La période de disette des lancements orbitaux européens est-elle terminée ? Le décollage inaugural d'Ariane 6 a donné le coup d'envoi d'un deuxième semestre 2024 beaucoup plus chargé… Trois tirs sont prévus au Centre spatial guyanais d'ici la fin de l'année. Et chacun d'entre eux porte des enjeux très importants.

En Guyane comme ailleurs en France, les vacances d'été battent leur plein. Au mois d'août, une grande partie des activités du Centre spatial guyanais seront en pause. Mais pas toutes, car il y a beaucoup à préparer pour les mois à venir. D'abord, il y a l'évaluation précise et complète de la toute première campagne de vol d'Ariane 6.

Car même si globalement, tout s'est passé comme prévu (à part la toute dernière phase de vol) et que la mission est une réussite, il s'agissait d'un tir de qualification. Pour pouvoir signer l'entrée en service du nouveau fleuron européen, les équipes institutionnelles de l'ESA, d'ArianeGroup et du CNES étudient les moindres détails du vol avant d'apposer le coup de tampon final et de laisser la place à l'opérateur commercial d'Ariane 6, Arianespace.

Toute l'Europe va regarder Vega

En attendant, l'attention se portera dès la rentrée sur un lanceur plus petit, et qui ne fait pas parler autant de lui. C'est la fusée Vega, essentiellement gérée par les équipes italiennes d'Avio (mais fabriquée dans toute l'Europe), et celle-ci devrait réaliser en septembre-octobre son tout dernier décollage. En effet, Vega est remplacée par la version améliorée et plus puissante, Vega C. Mais cette transition non plus ne s'est pas déroulée dans le plus grand des calmes.

En 2022, après un tir inaugural réussi, Vega C ratait une très importante mission avec deux satellites d'observation de la Terre d'Airbus Defence & Space, et en 2023, le retour en vol avait été retardé, car les tests au sol avaient échoué, eux aussi… Résultat, les équipes d'Avio et ses partenaires n'ont eu le choix que de retarder les campagnes de vol et d'utiliser les deux dernières fusées Vega disponibles. La première a décollé avec succès le 9 octobre 2023, la deuxième est en cours de préparation.

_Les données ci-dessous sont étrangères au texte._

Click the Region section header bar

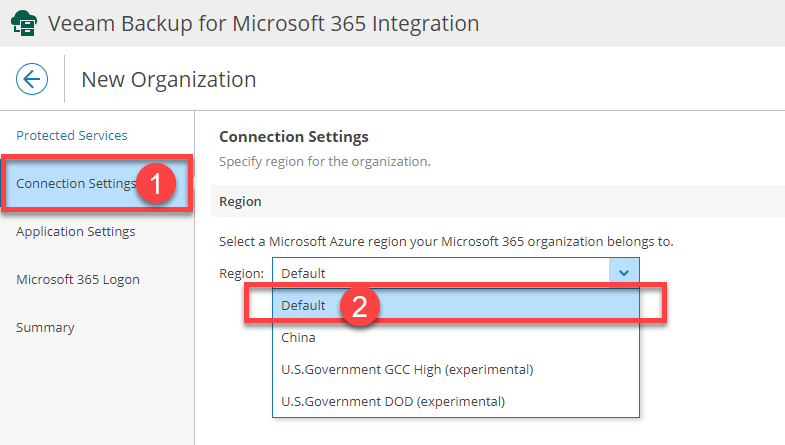497,202
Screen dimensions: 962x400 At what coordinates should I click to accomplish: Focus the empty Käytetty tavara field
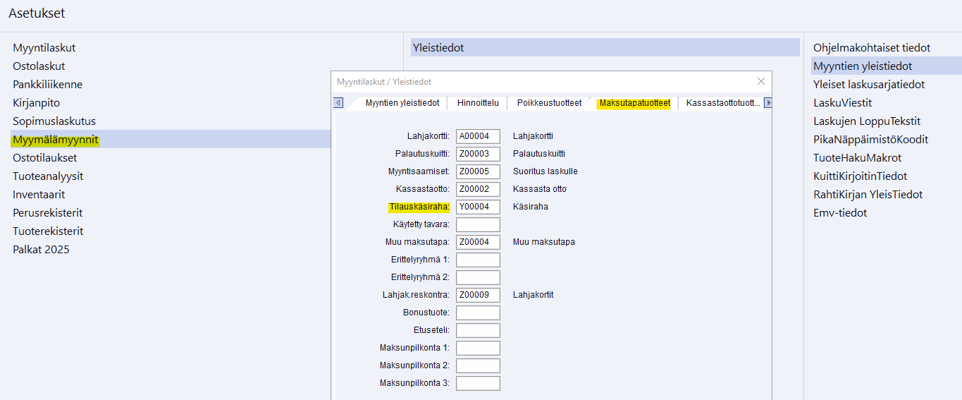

Le satellite Sentinel 2C en préparation dans les locaux d'Airbus © Airbus Defence & Space 2024
Le satellite Sentinel 2C en préparation dans les locaux d'Airbus © Airbus Defence & Space 2024

Le résultat de ce prochain décollage est crucial pour l'Europe spatiale. Non seulement parce qu'il s'agit de clôturer la carrière de Vega par un succès, mais aussi et surtout à cause du satellite que la fusée embarque vers l'orbite basse. Il s'agit de Sentinel 2-C, un satellite d'observation de la Terre du programme de l'Union européenne, Copernicus. Il est très attendu, car l'objectif de l'UE est d'assurer la continuité des mesures optiques multi-spectrales (c'est-à-dire capable de mettre en valeur la végétation, les incendies ou les zones urbaines par exemple) sur le moyen et le long terme.

Or, Sentinel 2-A fêtera déjà ses 10 ans en juin 2025, bien plus que sa durée de vie initiale estimée. Vega n'aura pas le droit à l'erreur, son passager est capital. Et l'Union européenne, qui a déjà transféré certains lancements vers les États-Unis et Falcon 9 faute de disponibilités de nos lanceurs scrute la situation avec attention.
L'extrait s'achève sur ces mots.